For over a month now, our series, "The Lines Between Us", has looked at economic opportunity in the Baltimore region. The thing about an opportunity is that you have to know about it to take advantage of it. And, sometimes that comes down to knowing the right people; not only the people who can tell you about a job opening, but who can put in a good word for you and tell you who to talk to.
Today, on "The Lines Between Us", we look at social networks; our friends and neighbors and acquaintances, not the online kind. How do they shape our job prospects?
We talk with Deirdre Royster a sociology professor at New York University. She did her graduate work in Baltimore at Johns Hopkins University.
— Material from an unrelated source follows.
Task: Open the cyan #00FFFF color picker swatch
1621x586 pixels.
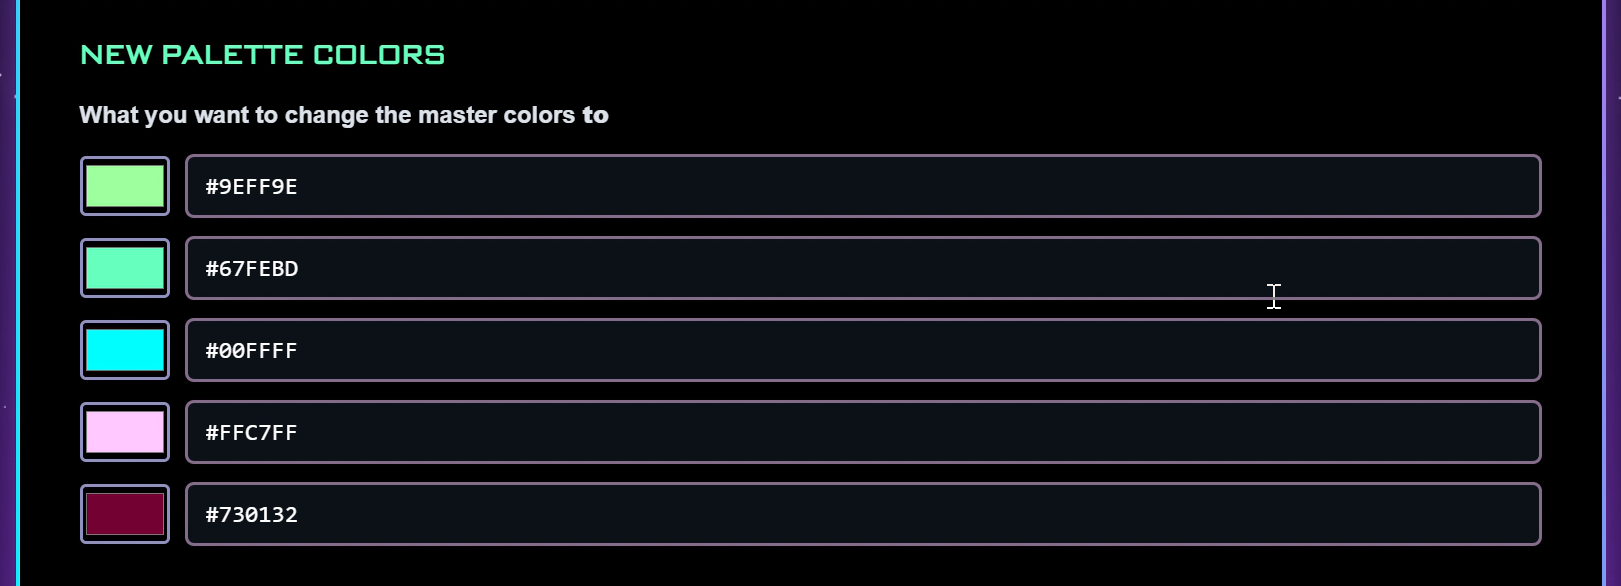Action: (125, 350)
While here, she put together a study that found that social networks, that is, who you know, put young blacks in search of blue-collar work at a disadvantage. She wrote about it in her book, Race and the Invisible Hand: How White Networks Exclude Black Men from Blue-Collar Jobs, which was published in 2003. She joins Sheilah to talk about it.
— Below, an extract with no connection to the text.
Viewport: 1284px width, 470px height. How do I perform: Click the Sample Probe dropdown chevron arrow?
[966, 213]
But, first, we hear from The Baltimore Sun columnist Lionel Foster. Foster grew up in an East Baltimore neighborhood beset by drugs and failing schools. But, he was a studious kid interested in jazz and classical music, which caught the attention of people who wanted to give him access to opportunities to study and learn about the world outside of his neighborhood. He was able to form connections with people who helped him find other opportunities and jobs. Foster brings us an essay on how those networks helped him, but ignore many other talented young black men from East Baltimore neighborhoods.